By Denise Mann
Reviewed By Gary Vogin
Oct. 29, 2001 -- It's 5:30 PM: Do you know where your teenagers are?
No? In that case they may be more likely to take a joyride in your spare car, raid your liquor cabinet, fall in with the wrong crowd, or even become a crime victim in an unsafe part of town.
With dual-income and single-parent families on the rise, more and more preteens and teenagers come home to an unsupervised house after school. These are America's 7.5 million latchkey kids.
Schools, religious institutions, local libraries, non-profit organizations, and commercial establishments have all kinds of after school programs for elementary school kids. But programs for latchkey teens seem to be few and far between.
And that's more than unfortunate. Research shows that children aged 12 to 18 are not just more likely to engage in risky behaviors, but they are also more likely to benefit from positive mentoring. In a study published by the American Academy of Pediatrics, researchers found that eighth-graders who are unsupervised more than 10 hours a week are about 10% more likely to try marijuana, and twice as likely to smoke cigarettes or drink alcohol as are eighth-graders who are never without adult supervision.
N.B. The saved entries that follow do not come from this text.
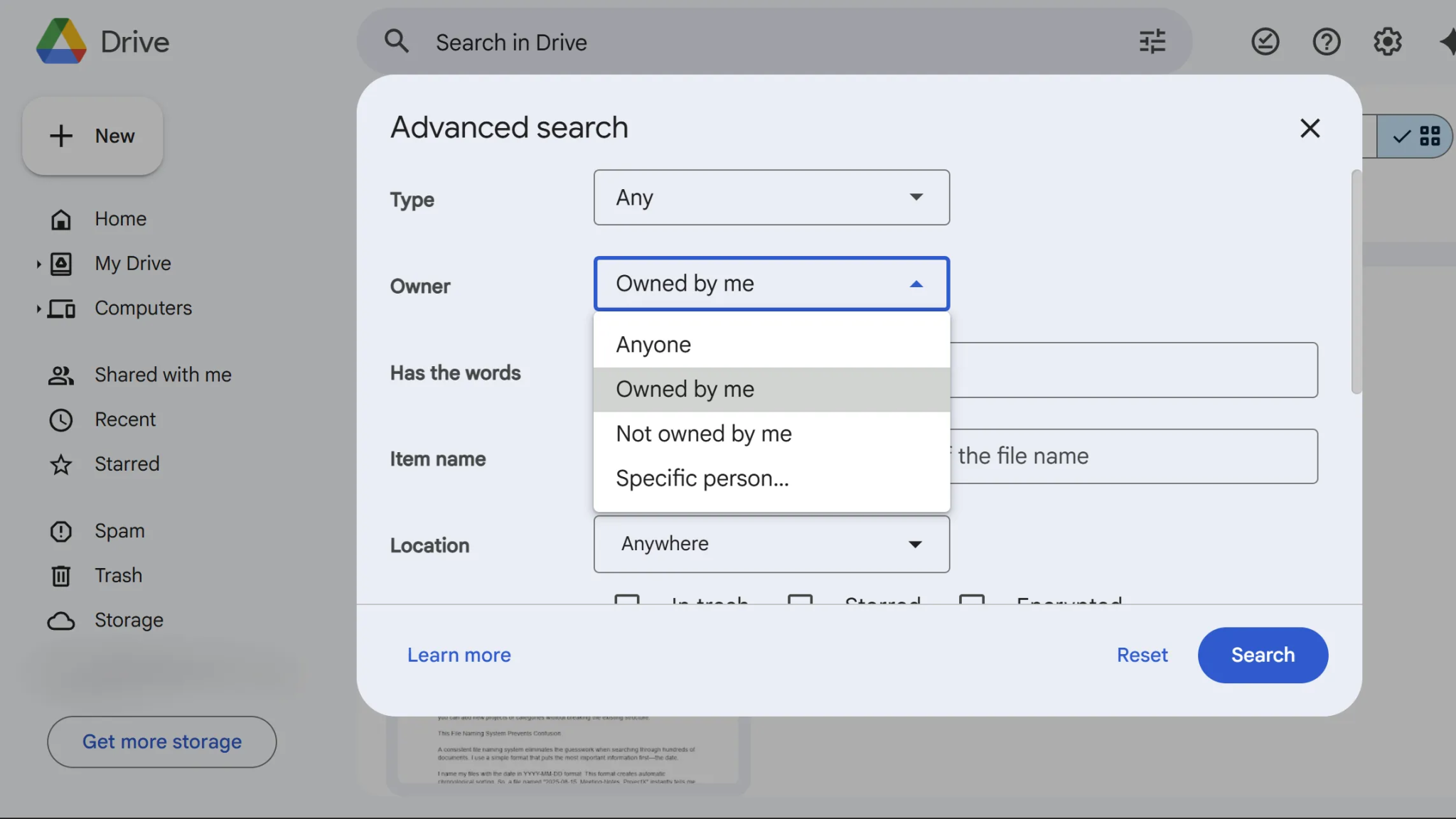Open the Settings gear icon
This screenshot has height=819, width=1456.
1386,41
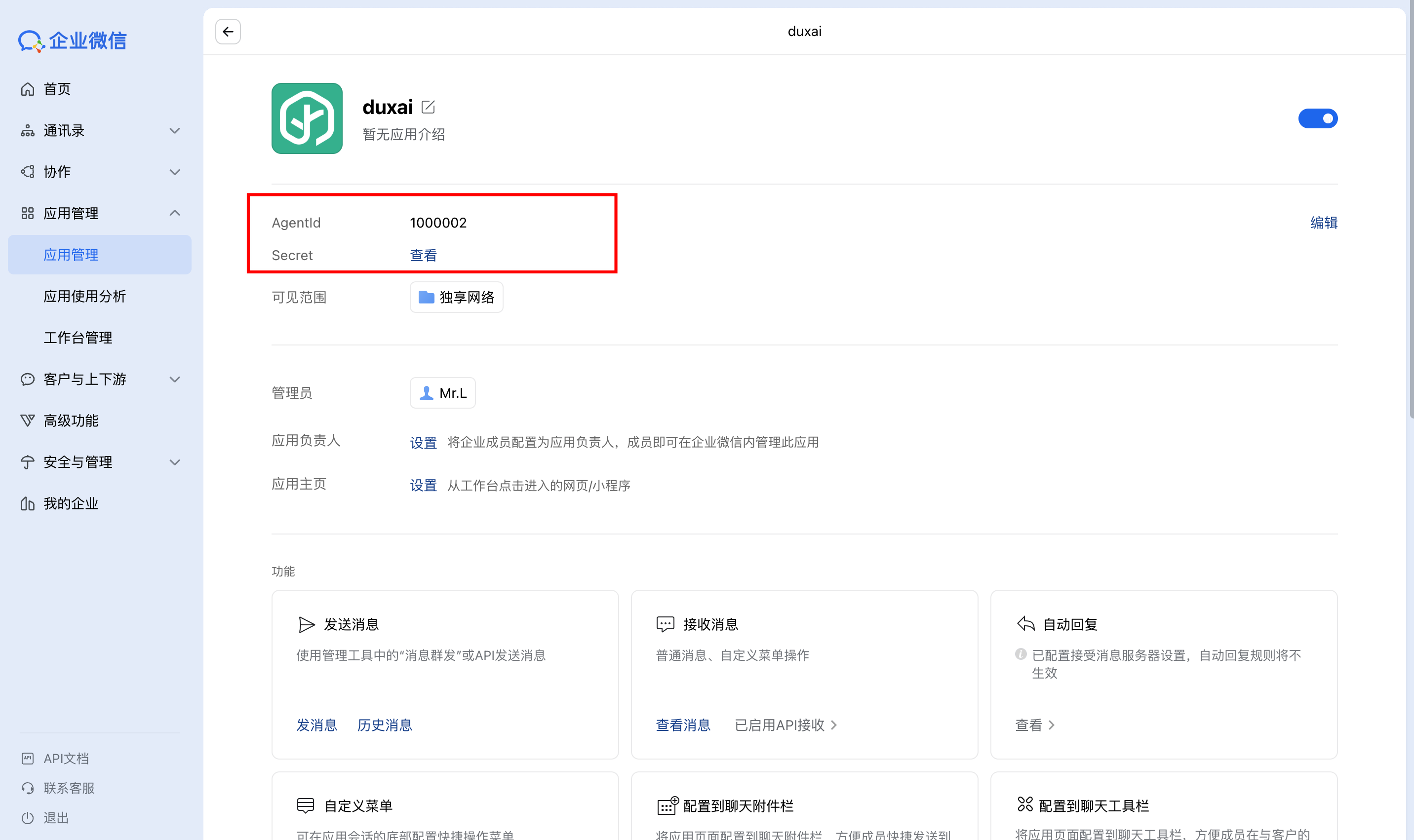Disable the duxai app toggle switch
This screenshot has width=1414, height=840.
(1318, 118)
"One of the major risk factors for drug use and teenage pregnancy is unsupervised kids, so if your child is out there unsupervised, they are at high risk to get in trouble after school and before a parent gets home," says Phillippe B. Cunningham, PhD, associate professor of psychiatry and behavioral sciences at the Medical University of South Carolina in Charleston.
So short of quitting your job, what can you do to make sure your teens are making the most of their free time?
Ask Not What You Can Do For Your Teens, But What Your Teens Can Do For You
Keeping teens safe starts with "saying 'we need you' as well as trying to make darn sure that there is another adult in that child's life whom they respect, such as a coach or a teacher," says John Calhoun, president and CEO of the National Crime Prevention Council in Washington D.C., a organization aimed at creating safer communities.
"Rather than doing something to teens, let's change our lens to what teens can do for us," he tells WebMD.
Enter community service. "We have found that the number of teens who want to roll up their sleeves and get positively involved in the community is off the charts," Calhoun says.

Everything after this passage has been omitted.